In the metal markets, gold prices gained momentum on Friday, 10 Dec 2021 although not enough to stop its fourth straight weekly fall. Investors kept to the sidelines ahead of November’s 40-year high Inflation figures that could influence the Fed’s next changes to monetary policy.

Gold gained 0.1% to hit $1,776.23 per ounce, whilst bullion prices dropped 0.4% as rising inflation and a strengthening labour market left investors inclined towards caution. Should the Federal Reserve decide to further accelerate the pace of its asset purchases in line with the interest rate hikes, it could impact the future price of gold.

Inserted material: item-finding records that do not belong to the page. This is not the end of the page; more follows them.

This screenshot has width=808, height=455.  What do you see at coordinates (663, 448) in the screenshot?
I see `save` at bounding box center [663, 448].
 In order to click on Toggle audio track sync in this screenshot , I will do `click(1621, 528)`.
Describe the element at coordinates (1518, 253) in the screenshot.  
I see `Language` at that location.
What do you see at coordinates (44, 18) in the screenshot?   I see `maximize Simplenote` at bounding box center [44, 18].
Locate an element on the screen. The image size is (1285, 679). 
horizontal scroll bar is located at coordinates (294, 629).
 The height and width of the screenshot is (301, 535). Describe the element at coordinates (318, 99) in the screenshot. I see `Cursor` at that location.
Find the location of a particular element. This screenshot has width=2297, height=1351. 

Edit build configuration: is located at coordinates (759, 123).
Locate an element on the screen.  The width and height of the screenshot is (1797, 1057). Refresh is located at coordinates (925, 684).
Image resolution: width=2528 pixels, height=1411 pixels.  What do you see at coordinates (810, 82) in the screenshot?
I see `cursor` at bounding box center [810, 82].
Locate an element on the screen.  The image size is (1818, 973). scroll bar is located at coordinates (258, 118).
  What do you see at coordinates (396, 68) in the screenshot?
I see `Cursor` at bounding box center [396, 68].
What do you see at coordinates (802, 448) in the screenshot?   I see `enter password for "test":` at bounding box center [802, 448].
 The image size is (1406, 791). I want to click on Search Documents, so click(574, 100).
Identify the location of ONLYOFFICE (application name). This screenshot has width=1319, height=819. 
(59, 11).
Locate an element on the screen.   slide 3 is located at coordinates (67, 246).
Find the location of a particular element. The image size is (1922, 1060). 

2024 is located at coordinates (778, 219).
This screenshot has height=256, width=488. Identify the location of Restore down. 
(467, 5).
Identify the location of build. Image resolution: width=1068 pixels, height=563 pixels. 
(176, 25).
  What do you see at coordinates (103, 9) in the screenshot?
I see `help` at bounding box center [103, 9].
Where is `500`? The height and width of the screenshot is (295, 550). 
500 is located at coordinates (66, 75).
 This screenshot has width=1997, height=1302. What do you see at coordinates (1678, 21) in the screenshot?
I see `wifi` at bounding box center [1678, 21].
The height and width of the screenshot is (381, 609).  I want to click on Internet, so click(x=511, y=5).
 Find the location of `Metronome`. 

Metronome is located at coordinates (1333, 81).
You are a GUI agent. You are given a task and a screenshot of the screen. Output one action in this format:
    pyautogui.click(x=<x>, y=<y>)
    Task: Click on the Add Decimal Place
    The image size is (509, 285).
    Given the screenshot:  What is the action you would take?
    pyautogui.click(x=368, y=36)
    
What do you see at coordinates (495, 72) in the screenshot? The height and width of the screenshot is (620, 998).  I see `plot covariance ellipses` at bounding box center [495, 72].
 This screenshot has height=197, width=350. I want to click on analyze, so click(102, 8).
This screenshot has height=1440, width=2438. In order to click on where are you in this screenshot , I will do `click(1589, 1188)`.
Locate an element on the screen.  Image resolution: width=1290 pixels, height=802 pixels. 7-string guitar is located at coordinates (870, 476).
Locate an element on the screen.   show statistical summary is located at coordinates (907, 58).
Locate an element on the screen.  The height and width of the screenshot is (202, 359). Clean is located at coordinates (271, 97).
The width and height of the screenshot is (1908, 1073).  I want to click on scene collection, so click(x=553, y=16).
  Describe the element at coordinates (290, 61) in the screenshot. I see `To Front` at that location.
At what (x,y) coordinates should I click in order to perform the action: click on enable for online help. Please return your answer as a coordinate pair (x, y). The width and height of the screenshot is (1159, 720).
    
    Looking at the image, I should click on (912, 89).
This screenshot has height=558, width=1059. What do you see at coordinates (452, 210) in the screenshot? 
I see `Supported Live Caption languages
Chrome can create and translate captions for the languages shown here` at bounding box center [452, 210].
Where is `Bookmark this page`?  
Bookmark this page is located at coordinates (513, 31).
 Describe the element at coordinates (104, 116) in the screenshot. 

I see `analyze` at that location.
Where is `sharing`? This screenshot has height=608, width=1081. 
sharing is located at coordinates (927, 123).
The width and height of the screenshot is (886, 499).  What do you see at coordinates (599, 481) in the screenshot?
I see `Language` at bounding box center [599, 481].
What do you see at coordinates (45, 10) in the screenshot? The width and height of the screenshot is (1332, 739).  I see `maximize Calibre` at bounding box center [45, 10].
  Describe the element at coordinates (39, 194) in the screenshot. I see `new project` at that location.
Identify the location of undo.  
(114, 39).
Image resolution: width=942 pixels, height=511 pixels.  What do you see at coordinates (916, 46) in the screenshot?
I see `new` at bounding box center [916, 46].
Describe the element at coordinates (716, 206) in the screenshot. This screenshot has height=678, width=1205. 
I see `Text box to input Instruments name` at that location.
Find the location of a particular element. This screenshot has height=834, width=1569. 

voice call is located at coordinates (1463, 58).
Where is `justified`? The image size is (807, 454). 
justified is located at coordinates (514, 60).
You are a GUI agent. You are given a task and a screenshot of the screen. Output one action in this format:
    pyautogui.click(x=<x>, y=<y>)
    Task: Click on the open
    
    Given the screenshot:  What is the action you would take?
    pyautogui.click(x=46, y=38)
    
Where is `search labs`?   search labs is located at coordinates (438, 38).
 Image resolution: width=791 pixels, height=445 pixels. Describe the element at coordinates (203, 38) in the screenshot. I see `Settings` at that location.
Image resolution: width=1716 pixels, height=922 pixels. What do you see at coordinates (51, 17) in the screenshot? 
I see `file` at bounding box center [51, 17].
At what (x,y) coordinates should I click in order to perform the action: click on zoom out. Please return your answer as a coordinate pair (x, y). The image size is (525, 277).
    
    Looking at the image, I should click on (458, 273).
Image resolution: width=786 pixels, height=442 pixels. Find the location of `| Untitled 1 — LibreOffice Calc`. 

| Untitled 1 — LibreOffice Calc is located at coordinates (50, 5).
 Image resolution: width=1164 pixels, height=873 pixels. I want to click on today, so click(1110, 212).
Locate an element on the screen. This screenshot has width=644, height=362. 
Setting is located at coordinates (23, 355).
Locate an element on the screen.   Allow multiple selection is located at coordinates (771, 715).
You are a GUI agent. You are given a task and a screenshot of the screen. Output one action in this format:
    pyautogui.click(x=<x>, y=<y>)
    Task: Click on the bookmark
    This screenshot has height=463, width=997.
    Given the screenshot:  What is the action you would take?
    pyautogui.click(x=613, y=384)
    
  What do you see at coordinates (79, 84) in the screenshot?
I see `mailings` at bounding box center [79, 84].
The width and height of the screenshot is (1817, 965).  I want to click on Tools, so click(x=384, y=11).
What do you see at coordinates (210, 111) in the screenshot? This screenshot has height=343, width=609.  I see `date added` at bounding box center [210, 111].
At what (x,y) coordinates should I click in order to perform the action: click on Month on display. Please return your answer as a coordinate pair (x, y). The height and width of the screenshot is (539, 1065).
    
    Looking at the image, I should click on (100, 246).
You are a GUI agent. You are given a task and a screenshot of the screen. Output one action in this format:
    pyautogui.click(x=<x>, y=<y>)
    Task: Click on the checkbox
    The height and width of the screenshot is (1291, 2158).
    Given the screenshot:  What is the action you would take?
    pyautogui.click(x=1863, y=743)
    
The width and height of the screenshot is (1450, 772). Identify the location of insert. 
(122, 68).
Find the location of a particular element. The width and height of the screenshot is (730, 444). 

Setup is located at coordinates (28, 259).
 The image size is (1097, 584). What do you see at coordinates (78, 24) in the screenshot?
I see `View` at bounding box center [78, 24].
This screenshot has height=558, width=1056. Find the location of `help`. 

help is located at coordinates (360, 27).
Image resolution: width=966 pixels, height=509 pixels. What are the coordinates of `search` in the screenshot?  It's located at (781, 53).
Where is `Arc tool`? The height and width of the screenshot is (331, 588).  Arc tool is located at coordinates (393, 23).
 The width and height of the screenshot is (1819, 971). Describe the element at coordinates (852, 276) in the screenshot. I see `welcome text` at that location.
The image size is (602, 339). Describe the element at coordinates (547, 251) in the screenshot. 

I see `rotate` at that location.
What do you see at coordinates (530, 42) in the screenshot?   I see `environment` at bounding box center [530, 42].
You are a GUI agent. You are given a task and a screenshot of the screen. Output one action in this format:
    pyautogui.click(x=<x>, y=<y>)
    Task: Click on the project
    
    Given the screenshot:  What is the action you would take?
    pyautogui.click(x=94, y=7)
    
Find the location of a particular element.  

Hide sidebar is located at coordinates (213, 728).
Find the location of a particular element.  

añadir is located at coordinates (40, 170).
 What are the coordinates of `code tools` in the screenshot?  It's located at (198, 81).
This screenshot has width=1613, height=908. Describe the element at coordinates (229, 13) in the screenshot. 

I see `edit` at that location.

Btc Chart on DerivSource: Bloomberg

The crypto market continued to slump after last week’s minor crash, as investor sentiment hit its lowest levels since July 2021. Bitcoin (BTC), Ethereum (ETH), Solana, (SOL), Binance Coin (BNB) and Cardano (ADA) were all down between 1-5% on Friday, 10 Nov 2021 from the previous 24 hours. These combined losses wiped around $100 billion from the overall cryptocurrency market, pushing its total capitalisation back below $2.3 trillion.

Bitcoin’s disastrous declines over the first weekend of December extended to trading on Monday, 6 Dec 2021. After losing almost a fifth of its value at one point, Bitcoin absorbed a 5% fall to begin the trading week.

A volatile period for the world’s largest cryptocurrency saw its value swing from gains to losses and back to gains on Friday after the release of key US inflation data showed consumer prices to be rising at their hottest rate in almost 40 years.

Bitcoin ended lower on Friday, down 0.82% to end the day around $47,200. Over the week, it was left stranded for its fourth consecutive weekly decline. In comparison to previous $100,000 year-end forecasts, or even a return of last month’s record high of $69,000, the popular digital asset is struggling to play out the festive season as investors initially imagined. 

However, over the weekend session with Saturday’s rally, Bitcoin was able to rebound, shooting through its first key resistance around $48,740, and placing its new resistance at the $53,460 mark at the 61.8% retracement level.